The Story Behind The School Gardens

The King’s School gardens are dedicated to Margaret Creighton, the wife of Cuthbert Creighton, who was the  Headmaster of King’s from 1919-1936 and 1940-2.

Cuthbert Creighton was born on 26th July 1876 in Worcester, which was where he passed most of his childhood as his father was a Canon of Worcester Cathedral between 1885 and 1891. He married Margaret Bruce on 15th April 1913, when he was thirty-seven. Margaret Bruce had been born in Ravello, Italy, on 23rd August 1881, but was living in London by the time she married Cuthbert.

Margaret gave birth to a son, Tom, in 1916 and another son, Hugh, in 1919. Tom was born in Kensington, London, whereas Hugh was born in Worcester, presumably in their home. For four years the family lived happily in Worcester as Cuthbert was Headmaster of King’s, however tragedy struck on 2nd February 1923 when Margaret died in childbirth along with their third child. She was forty-one years old. Their unfortunate deaths shocked the entire King’s community.

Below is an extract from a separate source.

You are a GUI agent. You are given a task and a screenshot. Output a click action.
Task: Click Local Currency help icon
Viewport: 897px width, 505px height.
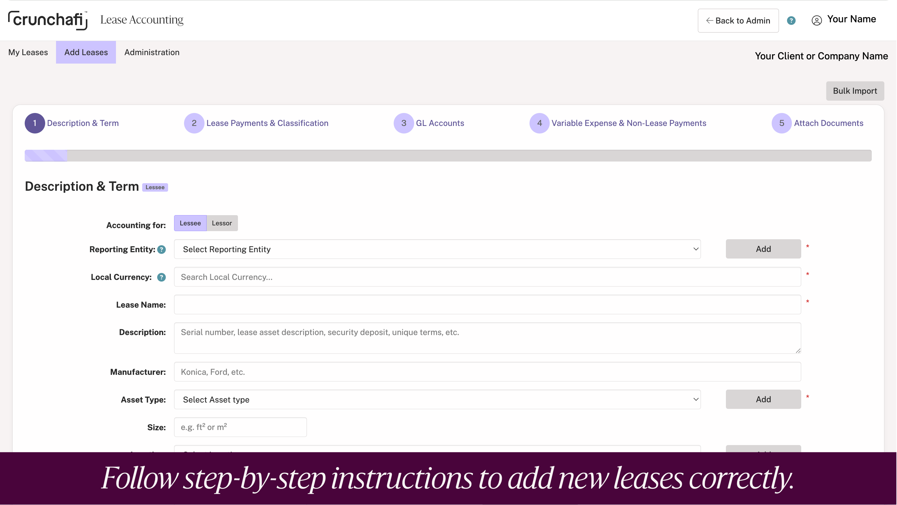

Cuthbert Creighton responded to the shockingly premature death of his wife by buying the remainder of the King’s site (the allotments lying between King’s and the river) from the Ecclesiastical Commissioners and laid it out as gardens which he gave to the school. He named them “The Creighton Memorial Gardens” in memory of Margaret Creighton and they were unveiled in 1931.

The gardens remain at King’s to this day in their original location at the side of the River Severn. The main focal point of the gardens is a fountain topped with a small statue of Sabrina, the Goddess of the River Severn.